Jeremiah and Ezekiel also pick up similar lines of thought. “They will be my people and I will be their God” is in both Jeremiah 32:38 and Ezekiel 37:27. The closeness and togetherness of God’s people is emphasized, and in both cases this promise is in a context that highlights the coming of God to be with his people, rather than the taking away of God’s people from the world. For Jeremiah, the context is one of undoing the damage that the sin of God’s people brought upon themselves. For Ezekiel, the context is one of God coming in to breathe new life into his spiritually dead people, like a dry bones in a valley.

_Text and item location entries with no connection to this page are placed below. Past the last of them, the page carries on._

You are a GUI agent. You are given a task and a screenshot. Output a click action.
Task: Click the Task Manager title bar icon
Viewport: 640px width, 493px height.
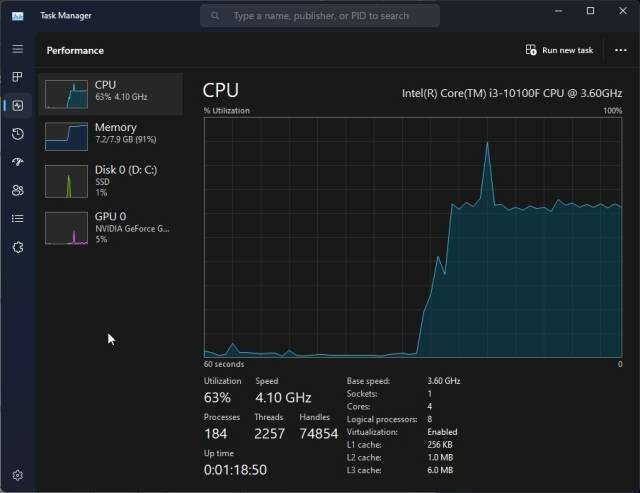point(17,16)
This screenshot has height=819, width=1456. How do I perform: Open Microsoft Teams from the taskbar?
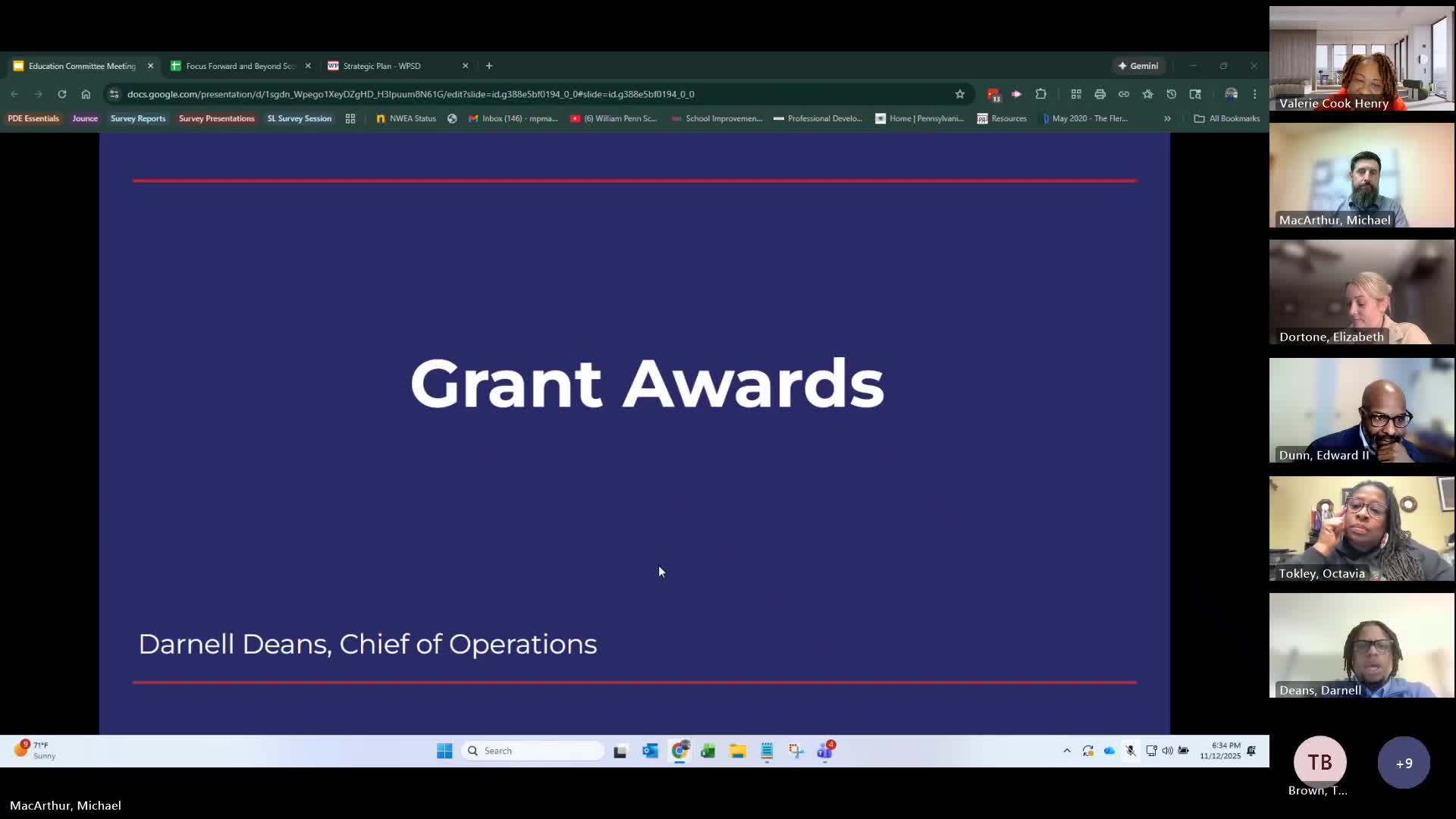(825, 751)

And lastly, as if to seal the deal against the idea of God’s people being “raptured” into heaven away from the earth, the book of Revelation culminates in a marriage between Christ and the Church, accompanied by pictures of a heavenly city descending to earth and the declaration of a New Heavens and a New Earth. There is no dichotomy between spiritual and physical reality; they both coexist. Belief in the Gospel and entrance into the Church brings our spiritual and physical lives closer together, and the return of Christ at the end of the age will perfect that union. To teach a rapture from earth to heaven is to emphasize a division between the two that the Gospel is precisely moving to undo. Sometimes it is prudent earthly wisdom to say that “to take a step forward one must sometimes first take a step backwards,” but if we truly believe that God knows what he’s doing and does not make mistakes, then He has no need to take a step back. The Gospel advances. The Rapture is an unnecessary set-back that has no place in the Bible nor in the course of the theological narrative of the Church.